**TASKS TO COMPLETE**:
[a] In the mesh definition text, what does a type value of 2 mean?
[b] List every input in the mesh definition text whose type is given as Array{<:float}.

Mesh(nodeNum,numEl,numNodes,x,y,z,elNum,conn,type,meshSeg,structuralSpanLocNorm,structuralNodeNumbers,structuralElNumbers)

Struct with mesh definition

Inputs

• nodeNum::Array{<:int}: Number mapping of nodes (typically 1:Nnodes)
• numEl::int: total number of elements
• numNodes::int: total number of nodes
• x::Array{<:float}: Nodal x position
• y::Array{<:float}: Nodal y position
• z::Array{<:float}: Nodal z position
• elNum::Array{<:int}: Number mapping of elements (typically 1:Nelements)
• conn::Array{<:int}: Nelemx2 connectivity between nodes, gaps between joints (which are defined in the joints)
• type::Array{<:int}: 0-blade 1-tower 2-strut
• meshSeg::Array{<:int}: number of nodes within each segment, with segments consisting of tower, blade 1 2 etc, struts
• structuralSpanLocNorm::Array{<:float}: Should be named heigh loc norm - unitized position along the blade height, used for aeroload mapping
• structuralNodeNumbers::Array{<:int}: Node numbers associated with blades for aero loads mapping
• structuralElNumbers::Array{<:int}: Element numbers associated with blades for aero loads mapping
• nonRotating::Array{<:int}: size(Nsections,numNodes) where nsections are the number of sections of the mesh that are non-rotating, like if for some reason you had two towers, or if you had multiple guy wires
• hubNodeNum::int: Node number where the rotating part of the turbine starts, assumes meshing always starts with tower, then blades, etc.

Outputs:

• none:

NlParams(iterationType,adaptiveLoadSteppingFlag,tolerance,maxIterations,maxNumLoadSteps,minLoadStepDelta,minLoadStep,prescribedLoadStep)

**RECORDS SHOWN**:
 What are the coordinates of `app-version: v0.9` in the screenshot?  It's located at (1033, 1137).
...
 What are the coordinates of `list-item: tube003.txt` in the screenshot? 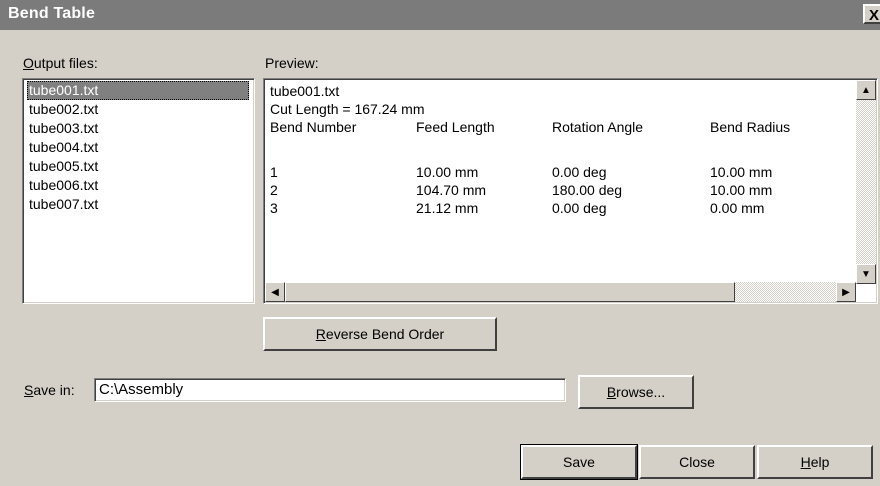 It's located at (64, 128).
--
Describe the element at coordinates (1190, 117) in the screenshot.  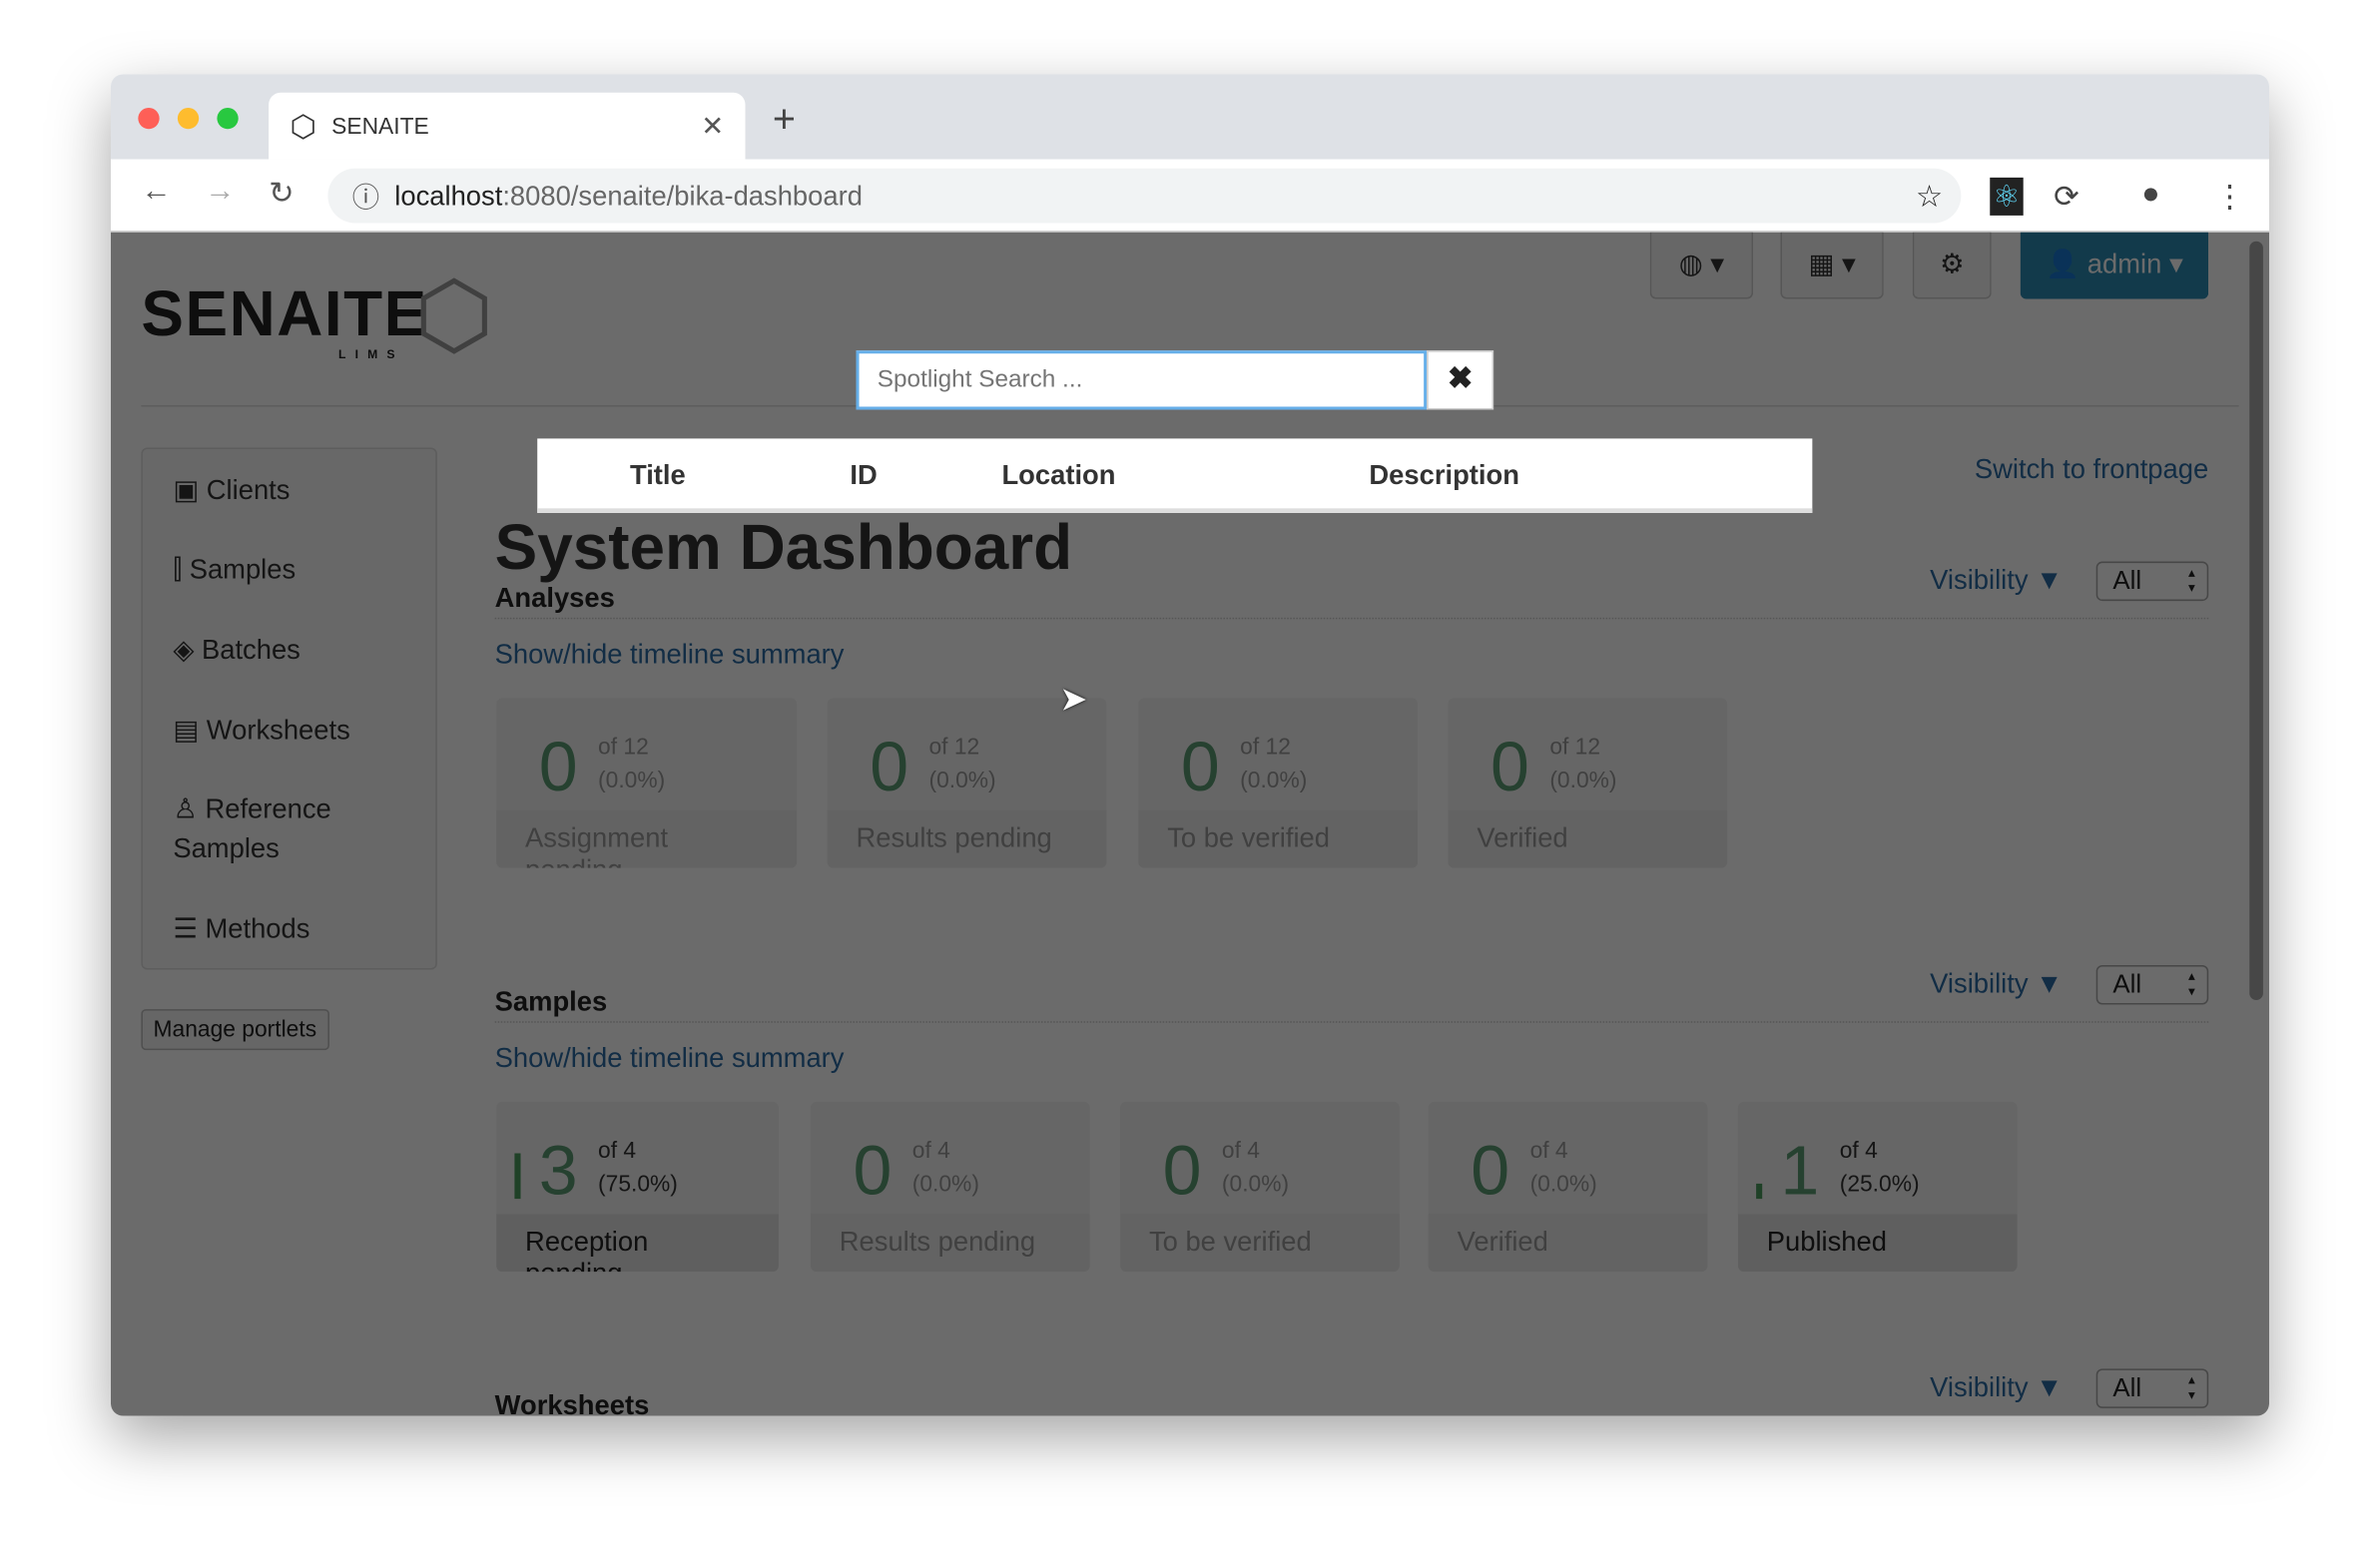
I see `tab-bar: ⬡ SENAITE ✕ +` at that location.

**ANSWERS TO EACH TASK**:
[a] Strut

[b] x, y, z, structuralSpanLocNorm